◆ What to produce
Please give every entry again, exactly as it reads.

--- START ---

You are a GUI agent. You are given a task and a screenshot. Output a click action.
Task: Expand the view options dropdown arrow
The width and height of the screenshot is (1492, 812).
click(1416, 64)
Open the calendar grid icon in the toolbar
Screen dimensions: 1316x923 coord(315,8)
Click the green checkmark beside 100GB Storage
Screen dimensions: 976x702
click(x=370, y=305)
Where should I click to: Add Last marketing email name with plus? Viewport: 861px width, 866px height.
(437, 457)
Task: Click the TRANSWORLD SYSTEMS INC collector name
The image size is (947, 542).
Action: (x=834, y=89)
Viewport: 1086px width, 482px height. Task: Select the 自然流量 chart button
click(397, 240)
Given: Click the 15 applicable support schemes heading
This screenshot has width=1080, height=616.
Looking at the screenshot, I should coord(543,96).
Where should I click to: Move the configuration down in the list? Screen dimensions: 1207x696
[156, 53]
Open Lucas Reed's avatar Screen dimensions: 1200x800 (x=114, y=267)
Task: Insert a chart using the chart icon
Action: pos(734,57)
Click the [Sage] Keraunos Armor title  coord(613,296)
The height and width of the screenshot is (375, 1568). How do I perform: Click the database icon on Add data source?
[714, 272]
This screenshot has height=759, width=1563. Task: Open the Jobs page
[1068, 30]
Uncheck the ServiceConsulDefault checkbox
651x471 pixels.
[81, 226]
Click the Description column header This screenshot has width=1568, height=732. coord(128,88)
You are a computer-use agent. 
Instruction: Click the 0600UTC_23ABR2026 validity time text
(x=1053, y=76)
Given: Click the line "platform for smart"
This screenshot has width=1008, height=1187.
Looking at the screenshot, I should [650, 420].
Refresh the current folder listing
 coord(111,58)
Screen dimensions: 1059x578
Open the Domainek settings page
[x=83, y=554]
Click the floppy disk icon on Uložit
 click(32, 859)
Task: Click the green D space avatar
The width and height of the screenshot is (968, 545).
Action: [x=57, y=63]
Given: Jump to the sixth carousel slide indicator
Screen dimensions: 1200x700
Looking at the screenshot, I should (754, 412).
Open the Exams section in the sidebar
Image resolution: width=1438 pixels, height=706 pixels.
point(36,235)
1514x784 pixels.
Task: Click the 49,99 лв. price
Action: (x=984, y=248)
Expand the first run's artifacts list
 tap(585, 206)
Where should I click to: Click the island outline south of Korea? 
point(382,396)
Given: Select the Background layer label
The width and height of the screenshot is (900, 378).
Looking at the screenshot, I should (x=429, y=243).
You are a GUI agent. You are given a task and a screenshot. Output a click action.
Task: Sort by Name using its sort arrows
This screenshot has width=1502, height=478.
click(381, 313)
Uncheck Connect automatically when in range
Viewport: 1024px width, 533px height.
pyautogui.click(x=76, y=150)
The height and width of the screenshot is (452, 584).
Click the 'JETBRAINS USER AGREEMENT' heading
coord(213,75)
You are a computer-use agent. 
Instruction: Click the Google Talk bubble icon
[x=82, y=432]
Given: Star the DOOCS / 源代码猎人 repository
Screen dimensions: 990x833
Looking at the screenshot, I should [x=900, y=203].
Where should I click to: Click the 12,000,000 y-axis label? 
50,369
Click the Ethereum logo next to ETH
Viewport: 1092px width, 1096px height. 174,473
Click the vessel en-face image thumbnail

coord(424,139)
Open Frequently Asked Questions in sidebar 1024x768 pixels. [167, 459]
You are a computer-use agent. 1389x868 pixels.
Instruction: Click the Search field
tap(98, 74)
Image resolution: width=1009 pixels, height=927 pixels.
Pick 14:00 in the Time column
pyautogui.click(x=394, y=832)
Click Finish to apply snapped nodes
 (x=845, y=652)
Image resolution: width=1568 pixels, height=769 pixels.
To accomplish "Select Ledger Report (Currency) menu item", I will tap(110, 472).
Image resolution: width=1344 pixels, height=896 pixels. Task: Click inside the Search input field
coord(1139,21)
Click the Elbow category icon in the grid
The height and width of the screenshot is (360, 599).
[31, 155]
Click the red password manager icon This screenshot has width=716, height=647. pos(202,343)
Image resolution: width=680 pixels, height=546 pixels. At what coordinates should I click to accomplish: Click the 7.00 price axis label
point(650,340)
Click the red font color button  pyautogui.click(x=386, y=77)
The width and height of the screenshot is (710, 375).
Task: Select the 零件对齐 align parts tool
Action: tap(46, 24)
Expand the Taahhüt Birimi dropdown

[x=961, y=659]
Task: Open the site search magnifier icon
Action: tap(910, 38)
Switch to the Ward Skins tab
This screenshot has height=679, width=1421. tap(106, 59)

--- END ---

◆ Output of the task
You are a GUI agent. You are given a task and a screenshot. Output a click action.
Task: Expand the view options dropdown arrow
The width and height of the screenshot is (1492, 812).
click(1416, 64)
Open the calendar grid icon in the toolbar
Screen dimensions: 1316x923 coord(315,8)
Click the green checkmark beside 100GB Storage
Screen dimensions: 976x702
click(x=370, y=305)
Where should I click to: Add Last marketing email name with plus? Viewport: 861px width, 866px height.
(437, 457)
Task: Click the TRANSWORLD SYSTEMS INC collector name
The image size is (947, 542).
Action: (x=834, y=89)
Viewport: 1086px width, 482px height. Task: Select the 自然流量 chart button
click(397, 240)
Given: Click the 15 applicable support schemes heading
This screenshot has width=1080, height=616.
Looking at the screenshot, I should coord(543,96).
Where should I click to: Move the configuration down in the list? Screen dimensions: 1207x696
[156, 53]
Open Lucas Reed's avatar Screen dimensions: 1200x800 (x=114, y=267)
Task: Insert a chart using the chart icon
Action: pos(734,57)
Click the [Sage] Keraunos Armor title  coord(613,296)
The height and width of the screenshot is (375, 1568). How do I perform: Click the database icon on Add data source?
[714, 272]
This screenshot has height=759, width=1563. Task: Open the Jobs page
[1068, 30]
Uncheck the ServiceConsulDefault checkbox
651x471 pixels.
[81, 226]
Click the Description column header This screenshot has width=1568, height=732. coord(128,88)
You are a computer-use agent. 
Instruction: Click the 0600UTC_23ABR2026 validity time text
(x=1053, y=76)
Given: Click the line "platform for smart"
This screenshot has width=1008, height=1187.
Looking at the screenshot, I should [650, 420].
Refresh the current folder listing
 coord(111,58)
Screen dimensions: 1059x578
Open the Domainek settings page
[x=83, y=554]
Click the floppy disk icon on Uložit
 click(32, 859)
Task: Click the green D space avatar
The width and height of the screenshot is (968, 545).
Action: [x=57, y=63]
Given: Jump to the sixth carousel slide indicator
Screen dimensions: 1200x700
Looking at the screenshot, I should (754, 412).
Open the Exams section in the sidebar
Image resolution: width=1438 pixels, height=706 pixels.
point(36,235)
1514x784 pixels.
Task: Click the 49,99 лв. price
Action: (x=984, y=248)
Expand the first run's artifacts list
 tap(585, 206)
Where should I click to: Click the island outline south of Korea? 
point(382,396)
Given: Select the Background layer label
The width and height of the screenshot is (900, 378).
Looking at the screenshot, I should (x=429, y=243).
You are a GUI agent. You are given a task and a screenshot. Output a click action.
Task: Sort by Name using its sort arrows
This screenshot has width=1502, height=478.
click(381, 313)
Uncheck Connect automatically when in range
Viewport: 1024px width, 533px height.
pyautogui.click(x=76, y=150)
The height and width of the screenshot is (452, 584).
Click the 'JETBRAINS USER AGREEMENT' heading
coord(213,75)
You are a computer-use agent. 
Instruction: Click the Google Talk bubble icon
[x=82, y=432]
Given: Star the DOOCS / 源代码猎人 repository
Screen dimensions: 990x833
Looking at the screenshot, I should [x=900, y=203].
Where should I click to: Click the 12,000,000 y-axis label? 
50,369
Click the Ethereum logo next to ETH
Viewport: 1092px width, 1096px height. 174,473
Click the vessel en-face image thumbnail

coord(424,139)
Open Frequently Asked Questions in sidebar 1024x768 pixels. [167, 459]
You are a computer-use agent. 1389x868 pixels.
Instruction: Click the Search field
tap(98, 74)
Image resolution: width=1009 pixels, height=927 pixels.
Pick 14:00 in the Time column
pyautogui.click(x=394, y=832)
Click Finish to apply snapped nodes
 (x=845, y=652)
Image resolution: width=1568 pixels, height=769 pixels.
To accomplish "Select Ledger Report (Currency) menu item", I will tap(110, 472).
Image resolution: width=1344 pixels, height=896 pixels. Task: Click inside the Search input field
coord(1139,21)
Click the Elbow category icon in the grid
The height and width of the screenshot is (360, 599).
[31, 155]
Click the red password manager icon This screenshot has width=716, height=647. pos(202,343)
Image resolution: width=680 pixels, height=546 pixels. At what coordinates should I click to accomplish: Click the 7.00 price axis label
point(650,340)
Click the red font color button  pyautogui.click(x=386, y=77)
The width and height of the screenshot is (710, 375).
Task: Select the 零件对齐 align parts tool
Action: tap(46, 24)
Expand the Taahhüt Birimi dropdown

[x=961, y=659]
Task: Open the site search magnifier icon
Action: tap(910, 38)
Switch to the Ward Skins tab
This screenshot has height=679, width=1421. tap(106, 59)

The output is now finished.